Elle se détourna déjà de lui, attrapa le vase et vérifiant les éclats qui se trouvaient au sol. Avant de partir, le prince ne put s'empêcher d'ajouter :
- Au revoir, Nyx.
Dans leur langue, cette formule signifiait plus qu'une simple salutation de politesse.

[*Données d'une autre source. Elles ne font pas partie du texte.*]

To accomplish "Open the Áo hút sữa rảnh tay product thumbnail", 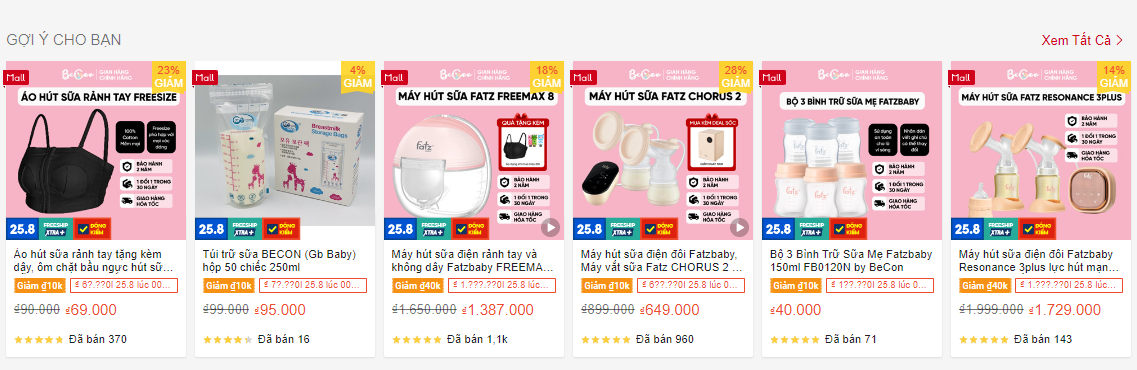I will 96,150.
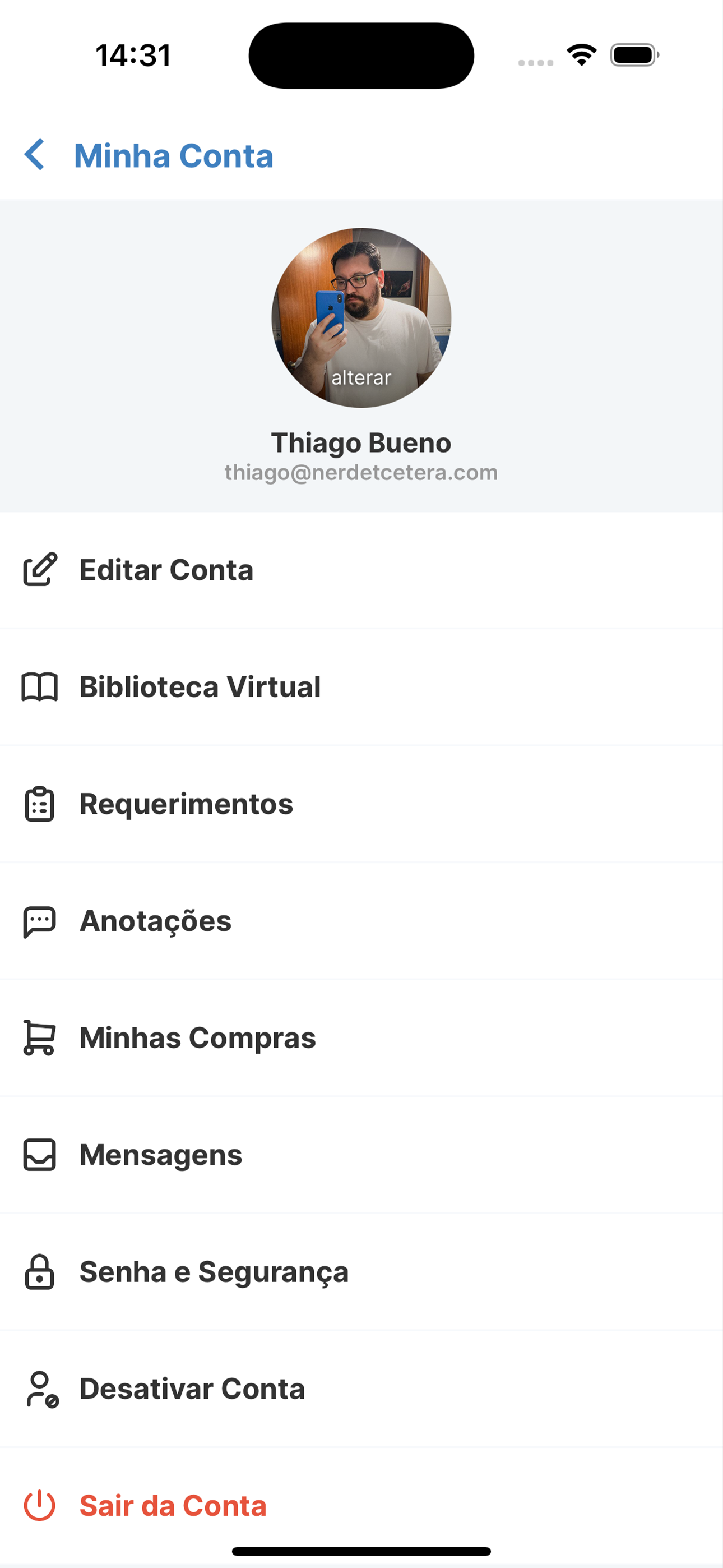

Il s'agissait plutôt à marquer l'impatience qu'avait le locuteur de revoir son égal, c'était une marque d'affection. Utilisée entre amis, la plupart du temps, mais le Prince Lysander pouvait-il vraiment avoir un ami ?
Nyx murmura une réponse à son tour, juste avant qu'il ne disparaisse complètement de vue.
- Lysander.
Il se retourna.
- Merci de m'avoir écoutée.
- Ce fut un plaisir, Mademoiselle.
Puis il s'en alla vaquer à ses occupations de Prince, qui semblaient bien mystérieuses pour Nyx.
Elle rêva un instant qu'elle ne fut pas servante mais princesse puis se rappela que la royauté impliquait la politique, les intrigues de la Cour et elle se ressaisit.
Non, pour rien au monde elle ne voudrait devenir Princesse.
Et jamais elle ne le serait, elle en avait conscience jusqu'aux tréfonds de son âme.